Migliaia di persone, dalle 5 del mattino fino a sera, partecipano alle celebrazioni eucaristiche e ai momenti di riflessione tenuti dai religiosi. Le celebrazioni antoniane, ogni anno, si confermano come un momento imprescindibile per la vita religiosa dei lametini e anche per i fedeli che arrivano dall’hinterland e da tutta la regione. Dal 31 gennaio 2008, infatti, la Fraternità dei padri minori di Lamezia è l’unica provincia cappuccina di tutta la Calabria.

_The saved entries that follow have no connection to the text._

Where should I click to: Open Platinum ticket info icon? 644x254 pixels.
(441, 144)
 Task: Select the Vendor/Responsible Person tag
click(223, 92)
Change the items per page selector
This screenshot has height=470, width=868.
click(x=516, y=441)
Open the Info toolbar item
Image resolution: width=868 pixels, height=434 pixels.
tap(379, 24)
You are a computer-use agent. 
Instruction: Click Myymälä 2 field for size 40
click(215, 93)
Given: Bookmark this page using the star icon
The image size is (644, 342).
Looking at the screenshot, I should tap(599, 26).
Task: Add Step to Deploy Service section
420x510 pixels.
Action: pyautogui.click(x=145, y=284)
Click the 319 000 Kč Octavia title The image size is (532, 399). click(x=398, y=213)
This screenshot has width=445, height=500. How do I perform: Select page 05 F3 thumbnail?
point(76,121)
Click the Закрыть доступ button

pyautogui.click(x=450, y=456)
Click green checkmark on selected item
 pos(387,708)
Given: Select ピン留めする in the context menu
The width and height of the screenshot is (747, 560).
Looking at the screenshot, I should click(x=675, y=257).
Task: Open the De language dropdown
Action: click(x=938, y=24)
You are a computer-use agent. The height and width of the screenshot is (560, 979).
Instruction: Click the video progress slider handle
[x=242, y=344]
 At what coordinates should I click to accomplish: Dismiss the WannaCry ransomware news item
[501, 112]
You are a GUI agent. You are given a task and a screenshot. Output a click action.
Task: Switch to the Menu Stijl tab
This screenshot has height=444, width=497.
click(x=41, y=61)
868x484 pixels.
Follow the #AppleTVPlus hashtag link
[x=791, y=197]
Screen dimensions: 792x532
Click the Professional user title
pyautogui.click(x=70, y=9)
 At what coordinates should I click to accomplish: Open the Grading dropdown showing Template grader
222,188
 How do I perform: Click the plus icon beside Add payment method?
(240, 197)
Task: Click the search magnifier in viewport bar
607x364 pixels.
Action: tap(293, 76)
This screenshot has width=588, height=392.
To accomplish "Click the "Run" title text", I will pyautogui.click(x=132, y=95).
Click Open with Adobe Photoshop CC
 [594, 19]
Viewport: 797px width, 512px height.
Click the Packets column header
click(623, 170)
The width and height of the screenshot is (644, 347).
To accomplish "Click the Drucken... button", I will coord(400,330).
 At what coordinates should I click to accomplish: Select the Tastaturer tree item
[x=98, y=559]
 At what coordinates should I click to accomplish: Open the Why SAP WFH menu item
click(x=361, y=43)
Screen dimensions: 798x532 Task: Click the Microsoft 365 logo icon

Il culto che resiste ai secoli
La devozione per il Taumaturgo, nato a Lisbona e morto a Padova, non conosce remore e tentennamenti. In suo onore, ogni anno, la città si veste a festa: sui balconi di ogni quartiere vengono accesi i quadri raffiguranti il santo contornato dalle tredici stelle; immagini che restano illuminate per tutto il mese di giugno e non solo durante i giorni della festa.
Alla Tredicina partecipano anziani, giovani, intere famiglie. Il ‘Padovano’ riesce ad unire tutti: ogni giorno della Tredicina ha un tema diverso che viene trattato dai tanti sacerdoti che si alternano sull’altare. Una devozione antica, espressione di una fede genuina e autentica che l’evoluzione dei tempi non ha scalfito.